This is the mail archive of the newlib@sourceware.org mailing list for the newlib project.

Index Nav:	[Date Index] [Subject Index] [Author Index] [Thread Index]
Message Nav:	[Date Prev] [Date Next]	[Thread Prev] [Thread Next]
Other format:	[Raw text]

Re: codeset problems in wprintf and wcsftime

From: Jeff Johnston <jjohnstn at redhat dot com>
To: newlib at sourceware dot org
Date: Wed, 24 Feb 2010 17:10:00 -0500
Subject: Re: codeset problems in wprintf and wcsftime
References: <20100220155935.GK5683@calimero.vinschen.de> <4B84452D.9040508@redhat.com> <20100224091734.GA24997@calimero.vinschen.de> <4B859772.6070201@redhat.com>

On 24/02/10 04:17 PM, Jeff Johnston wrote:

On 24/02/10 04:17 AM, Corinna Vinschen wrote:

On Feb 23 16:14, Jeff Johnston wrote:

On 20/02/10 10:59 AM, Corinna Vinschen wrote:

AFAICS, there are two possible approaches to fix this problem:

- Store the charset not only for LC_CTYPE, but for each localization
category, and provide a function to request the charset.
This also requires to store the associated multibyte to widechar
conversion functions, obviously, and to call the correct functions
from wprintf and wcftime.

- Redefine the locale data structs so that they contain multibyte and
widechar representations of all strings.
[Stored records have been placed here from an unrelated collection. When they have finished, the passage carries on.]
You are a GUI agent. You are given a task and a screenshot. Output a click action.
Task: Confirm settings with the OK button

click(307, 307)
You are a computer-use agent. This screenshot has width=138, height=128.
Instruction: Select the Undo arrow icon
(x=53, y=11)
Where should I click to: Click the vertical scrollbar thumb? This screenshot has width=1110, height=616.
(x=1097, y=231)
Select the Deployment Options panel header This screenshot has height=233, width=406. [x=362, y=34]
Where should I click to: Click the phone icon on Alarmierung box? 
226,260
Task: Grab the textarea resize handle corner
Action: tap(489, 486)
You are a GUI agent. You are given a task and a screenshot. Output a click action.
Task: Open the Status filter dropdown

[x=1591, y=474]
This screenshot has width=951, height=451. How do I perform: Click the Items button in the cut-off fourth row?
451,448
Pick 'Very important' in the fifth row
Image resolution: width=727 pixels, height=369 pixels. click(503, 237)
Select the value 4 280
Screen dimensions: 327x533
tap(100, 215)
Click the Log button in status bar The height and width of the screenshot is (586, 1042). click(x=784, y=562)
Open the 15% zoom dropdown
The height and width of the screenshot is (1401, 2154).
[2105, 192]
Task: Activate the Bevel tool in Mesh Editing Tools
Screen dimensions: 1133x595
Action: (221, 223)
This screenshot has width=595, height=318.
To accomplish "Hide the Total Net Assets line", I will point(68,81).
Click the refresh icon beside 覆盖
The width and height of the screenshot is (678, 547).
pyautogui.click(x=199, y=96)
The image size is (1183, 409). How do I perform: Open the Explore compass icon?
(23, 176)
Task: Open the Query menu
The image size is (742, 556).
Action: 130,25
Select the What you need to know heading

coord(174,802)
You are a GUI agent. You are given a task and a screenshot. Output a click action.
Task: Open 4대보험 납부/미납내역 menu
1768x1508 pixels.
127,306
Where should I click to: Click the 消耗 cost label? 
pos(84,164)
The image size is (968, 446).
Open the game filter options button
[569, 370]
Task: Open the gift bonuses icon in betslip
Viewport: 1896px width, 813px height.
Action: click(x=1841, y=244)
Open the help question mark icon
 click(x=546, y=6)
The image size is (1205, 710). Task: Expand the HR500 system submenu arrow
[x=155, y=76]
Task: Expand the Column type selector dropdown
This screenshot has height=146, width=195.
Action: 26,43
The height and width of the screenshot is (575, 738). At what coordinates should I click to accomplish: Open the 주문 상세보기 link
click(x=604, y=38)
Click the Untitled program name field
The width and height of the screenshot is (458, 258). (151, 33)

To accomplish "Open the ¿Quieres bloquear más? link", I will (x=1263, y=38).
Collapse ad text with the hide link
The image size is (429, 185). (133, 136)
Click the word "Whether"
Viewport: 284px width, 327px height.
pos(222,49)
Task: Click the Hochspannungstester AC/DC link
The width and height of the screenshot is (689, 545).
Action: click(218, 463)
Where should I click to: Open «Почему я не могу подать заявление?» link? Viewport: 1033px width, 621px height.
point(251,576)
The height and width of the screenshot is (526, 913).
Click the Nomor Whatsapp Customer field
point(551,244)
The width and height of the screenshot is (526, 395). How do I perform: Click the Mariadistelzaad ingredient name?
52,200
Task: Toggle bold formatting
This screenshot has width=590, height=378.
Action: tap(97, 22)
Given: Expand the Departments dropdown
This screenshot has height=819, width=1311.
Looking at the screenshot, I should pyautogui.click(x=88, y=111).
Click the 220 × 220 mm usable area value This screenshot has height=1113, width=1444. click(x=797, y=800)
Use the multibyte strings
in the multibyte functions, the widechar strings in the widechar
functions.


This assumes that widechar representations from separate mbtowc
converters can be concatenated and be decoded by a single wctomb
converter. Without this ability, the concatenated widechar string
derived is of no use to anybody unless they know where the charset
changes occur.

IMO, this is "undefined behaviour".


I don't understand. The wide char representation is Unicode. Why
should it be a problem to use Unicode strings together, just because
they are from different sources? Even if wchar_t is UTF-16, as on
Cygwin, the strings are complete. There's no such thing as just one
half of a surrogate.


So, you are saying if I use the mbtowc for EUC-JP in current newlib and
concatenate that to UTF-16 widechar output and add mbtowc output for
SJIS, a user can simply call wctomb() in newlib and have it pull it all
apart again? This obviously won't work for the old eucjp and sjis
versions of mbtowc/wctomb that Cygwin doesn't currently use, but even
so, I still see 3 versions of wctomb (utf8, iso, and cp) that apply to
Cygwin inside wctomb_r. Am I missing something? How can one of these
functions handle all types of wchar input?

If one cannot take the concatenated string and pass it to a single
internal version of the wctomb() function (i.e. the user has to call 3
versions of wctomb for different charsets), then the user has to know
where each section begins in the full string which makes the end-result
of little use and thus not worth supporting.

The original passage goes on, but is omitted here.